The oldest and most experienced, Andrei (Georgi Zhzhyonov) is horrified when he hears that his daughter is not only pregnant but refuses to marry the father; Valentin (Anatoly Vasiliev) is in the throes of a painful divorce, made worse by the fact that he's still very close to his son; while Igor (Leonid Filatov) prefers to stay single, luring young air hostesses back to what I imagine is the 1980 Soviet equivalent of a space-age bachelor pad, complete with flashing coloured disco lights and aquarium.

While none of these details are remotely unusual in the context of Western film-making, they can't help but be strangely compelling here - I'd been under the erroneous impression that illicit pregnancy was a taboo subject until Vassily Pitchul's Little Vera scandalised Soviet audiences nearly a decade later, and the décor of Igor's apartment defies description: it's impossible to tell if it's deliberately hideous or was intended as the ultimate in audience wish-fulfilment.

If this first section is seriously overlong, even when taking into account the additional pleasures an interested Western viewer may gain from the glimpses of day-to-day Soviet life in the late 1970s, not to mention a surprisingly explicit sex scene (I really wasn't expecting topless female nudity in a Brezhnev-era film!), you can rest assured that things pick up very noticeably at around the 70-minute mark, when our intrepid crew flies a routine trip to the remote mountain town of Bidri.

Unfortunately, no sooner have they landed than Bidri airport is hit by an earthquake -which in turn triggers off flash floods, fires, collapsing electricity cables and even a flow of molten lava in what looks like a simultaneous tribute to every 1970s American disaster movie you care to mention.

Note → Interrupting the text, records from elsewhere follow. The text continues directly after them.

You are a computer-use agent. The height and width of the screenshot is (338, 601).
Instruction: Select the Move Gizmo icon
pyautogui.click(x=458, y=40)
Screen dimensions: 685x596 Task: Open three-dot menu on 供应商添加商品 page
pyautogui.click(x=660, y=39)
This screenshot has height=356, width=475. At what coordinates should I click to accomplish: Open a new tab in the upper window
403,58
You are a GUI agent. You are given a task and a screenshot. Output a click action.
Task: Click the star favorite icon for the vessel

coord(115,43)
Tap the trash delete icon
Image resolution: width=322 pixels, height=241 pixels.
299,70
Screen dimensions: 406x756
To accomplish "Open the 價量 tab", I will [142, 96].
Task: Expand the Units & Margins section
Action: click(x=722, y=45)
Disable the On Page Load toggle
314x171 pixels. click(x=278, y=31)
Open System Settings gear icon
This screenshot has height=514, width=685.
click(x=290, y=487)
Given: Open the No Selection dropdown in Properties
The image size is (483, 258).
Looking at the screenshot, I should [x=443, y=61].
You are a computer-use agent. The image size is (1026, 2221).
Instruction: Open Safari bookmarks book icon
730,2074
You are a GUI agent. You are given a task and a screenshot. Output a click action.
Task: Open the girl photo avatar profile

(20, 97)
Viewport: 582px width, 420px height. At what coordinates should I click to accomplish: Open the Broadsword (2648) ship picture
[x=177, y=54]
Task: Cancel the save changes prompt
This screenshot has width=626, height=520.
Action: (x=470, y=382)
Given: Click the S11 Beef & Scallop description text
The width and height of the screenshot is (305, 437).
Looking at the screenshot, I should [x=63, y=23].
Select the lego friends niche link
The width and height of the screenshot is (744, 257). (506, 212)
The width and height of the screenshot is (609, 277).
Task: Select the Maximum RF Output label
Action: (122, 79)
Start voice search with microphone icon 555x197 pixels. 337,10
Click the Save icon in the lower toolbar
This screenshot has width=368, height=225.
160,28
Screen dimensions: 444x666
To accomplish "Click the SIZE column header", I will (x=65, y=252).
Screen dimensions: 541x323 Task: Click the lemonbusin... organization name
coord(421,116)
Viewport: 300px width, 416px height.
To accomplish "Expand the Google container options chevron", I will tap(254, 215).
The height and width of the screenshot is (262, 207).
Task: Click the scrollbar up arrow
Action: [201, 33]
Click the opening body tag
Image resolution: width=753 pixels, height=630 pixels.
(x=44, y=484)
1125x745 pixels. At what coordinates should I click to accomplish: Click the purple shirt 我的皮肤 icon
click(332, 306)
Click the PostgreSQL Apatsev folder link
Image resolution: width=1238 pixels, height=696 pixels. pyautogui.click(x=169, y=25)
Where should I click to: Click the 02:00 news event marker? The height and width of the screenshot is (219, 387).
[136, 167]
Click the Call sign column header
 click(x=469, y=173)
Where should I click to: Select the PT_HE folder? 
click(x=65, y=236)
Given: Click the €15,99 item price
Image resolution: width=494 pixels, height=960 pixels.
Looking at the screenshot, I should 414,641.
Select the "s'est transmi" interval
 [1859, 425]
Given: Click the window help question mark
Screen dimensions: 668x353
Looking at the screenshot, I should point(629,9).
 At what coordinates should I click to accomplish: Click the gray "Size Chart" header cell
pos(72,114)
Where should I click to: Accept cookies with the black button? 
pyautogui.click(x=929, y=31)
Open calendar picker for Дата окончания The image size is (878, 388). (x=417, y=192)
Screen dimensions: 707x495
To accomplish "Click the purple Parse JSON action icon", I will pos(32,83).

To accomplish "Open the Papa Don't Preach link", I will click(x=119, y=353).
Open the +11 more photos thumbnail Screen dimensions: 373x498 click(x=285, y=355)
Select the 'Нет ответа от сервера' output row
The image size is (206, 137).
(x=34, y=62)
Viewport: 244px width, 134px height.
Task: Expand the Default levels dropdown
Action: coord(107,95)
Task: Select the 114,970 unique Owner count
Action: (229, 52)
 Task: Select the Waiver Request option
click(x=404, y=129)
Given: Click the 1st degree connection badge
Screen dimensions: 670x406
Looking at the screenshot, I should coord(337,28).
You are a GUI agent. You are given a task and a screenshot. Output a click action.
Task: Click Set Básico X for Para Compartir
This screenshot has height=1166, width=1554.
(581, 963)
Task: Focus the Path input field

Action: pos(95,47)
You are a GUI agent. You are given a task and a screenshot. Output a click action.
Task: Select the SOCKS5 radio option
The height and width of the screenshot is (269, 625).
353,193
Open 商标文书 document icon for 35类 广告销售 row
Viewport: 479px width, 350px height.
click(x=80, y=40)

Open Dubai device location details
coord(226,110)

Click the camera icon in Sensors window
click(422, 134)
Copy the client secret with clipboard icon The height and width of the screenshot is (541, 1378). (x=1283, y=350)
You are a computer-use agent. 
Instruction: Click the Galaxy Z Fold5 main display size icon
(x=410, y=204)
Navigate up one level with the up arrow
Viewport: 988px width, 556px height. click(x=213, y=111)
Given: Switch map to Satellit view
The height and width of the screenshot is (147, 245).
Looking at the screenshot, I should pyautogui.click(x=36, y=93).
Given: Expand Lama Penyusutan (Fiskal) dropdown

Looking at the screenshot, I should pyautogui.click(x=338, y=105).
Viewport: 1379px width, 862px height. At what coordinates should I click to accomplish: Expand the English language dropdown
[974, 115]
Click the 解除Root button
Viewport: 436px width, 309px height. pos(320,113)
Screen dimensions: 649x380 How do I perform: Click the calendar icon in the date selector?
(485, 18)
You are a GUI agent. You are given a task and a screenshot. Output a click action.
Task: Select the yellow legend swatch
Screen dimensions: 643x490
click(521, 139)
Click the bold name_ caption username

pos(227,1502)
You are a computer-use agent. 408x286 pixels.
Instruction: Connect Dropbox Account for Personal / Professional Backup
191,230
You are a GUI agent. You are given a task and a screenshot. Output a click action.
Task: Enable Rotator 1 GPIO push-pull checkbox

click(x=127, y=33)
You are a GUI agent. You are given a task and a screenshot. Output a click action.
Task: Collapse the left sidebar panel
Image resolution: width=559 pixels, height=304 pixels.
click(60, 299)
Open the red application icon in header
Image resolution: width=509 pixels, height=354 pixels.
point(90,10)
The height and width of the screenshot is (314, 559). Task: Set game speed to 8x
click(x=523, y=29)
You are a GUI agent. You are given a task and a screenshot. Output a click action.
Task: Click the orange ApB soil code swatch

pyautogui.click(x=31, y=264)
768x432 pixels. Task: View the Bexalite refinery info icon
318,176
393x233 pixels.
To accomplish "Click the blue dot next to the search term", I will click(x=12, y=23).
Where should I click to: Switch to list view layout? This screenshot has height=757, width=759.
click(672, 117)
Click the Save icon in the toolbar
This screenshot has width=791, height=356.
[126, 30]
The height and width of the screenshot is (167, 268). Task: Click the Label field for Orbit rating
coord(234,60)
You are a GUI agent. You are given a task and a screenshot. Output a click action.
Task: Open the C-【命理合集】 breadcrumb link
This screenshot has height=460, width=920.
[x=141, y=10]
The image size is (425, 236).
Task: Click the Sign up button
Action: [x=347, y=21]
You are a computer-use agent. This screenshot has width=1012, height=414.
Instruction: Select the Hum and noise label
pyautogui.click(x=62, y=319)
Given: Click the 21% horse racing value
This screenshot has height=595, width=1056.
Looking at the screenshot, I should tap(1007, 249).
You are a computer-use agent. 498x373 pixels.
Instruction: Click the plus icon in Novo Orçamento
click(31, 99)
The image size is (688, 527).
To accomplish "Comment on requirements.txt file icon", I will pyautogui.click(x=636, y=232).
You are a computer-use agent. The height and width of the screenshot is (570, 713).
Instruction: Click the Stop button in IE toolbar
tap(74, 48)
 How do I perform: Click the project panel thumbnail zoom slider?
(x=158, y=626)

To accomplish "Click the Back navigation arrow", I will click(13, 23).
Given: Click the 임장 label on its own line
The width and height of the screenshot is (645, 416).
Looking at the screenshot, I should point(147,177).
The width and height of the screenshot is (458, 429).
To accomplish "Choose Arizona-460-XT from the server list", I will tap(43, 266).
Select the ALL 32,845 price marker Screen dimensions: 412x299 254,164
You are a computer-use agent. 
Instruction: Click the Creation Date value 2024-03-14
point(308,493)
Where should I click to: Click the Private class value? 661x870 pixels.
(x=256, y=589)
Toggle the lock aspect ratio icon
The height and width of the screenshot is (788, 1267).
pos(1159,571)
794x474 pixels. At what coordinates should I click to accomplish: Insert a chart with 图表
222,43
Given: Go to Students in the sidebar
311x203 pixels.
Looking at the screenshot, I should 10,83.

Even better, when the plane finally manages to become airborne, the crew are horrified to discover that it didn't quite leave Bidri in one piece - and not only is their plane cracking up but they can't find an airport that isn't closed due to heavy thunderstorms.

The special effects aren't brilliant by today's CGI standards, but they're certainly comparable with anything being made in Hollywood before Industrial Light & Magic shifted the goalposts in the late 1970s - some of the miniatures are a little crude and obvious, but they don't require a huge suspension of disbelief to be effective. And director Alexander Mitta does a great job of building up and pacing the suspense, even if the climax (which I won't spoil) is ever so slightly on the wrong side of plausibility.

Where Mitta is less successful, though, is in knitting the two halves of the film together in such a way that the second half justifies the lengthy build-up of the first. While I can easily appreciate that he was trying to create rather more complex and rounded characters than you usually see in disaster movies (and in this respect Air Crew is way ahead of Airport and its ilk), this counts for virtually nothing when they're in the plane - none of the manifest character flaws we see on the ground are really exploited to the extent that they were in, say, Wages of Fear (where the tension is upped considerably by the fact that the men on their suicidal mission clearly loathe each other), and the passengers are the usual archetypes and stereotypes that we never really get a chance to know properly. As a result, unless you're particularly keen on Soviet domestic dramas, there's little reason not to start watching until the halfway mark has already passed.

I don't want to be too churlish, though, as the film is rarely less than hugely enjoyable, not to mention fascinating from a cross-cultural standpoint, as it's the kind of film that for the most part simply wasn't released in the West, where Russian cinema is usually represented by the highbrow likes of Tarkovsky and Paradjanov. True, they have considerable virtues of their own, but neither of them ever staged a scene of an aircraft taking off from a runway that's rapidly being overrun by molten lava. And neither did they ever work with Alfred Schnittke, generally recognised as the most important Soviet composer after Prokofiev and Shostakovich, whose nervous, edgy score is one of the film's many genuine pleasures.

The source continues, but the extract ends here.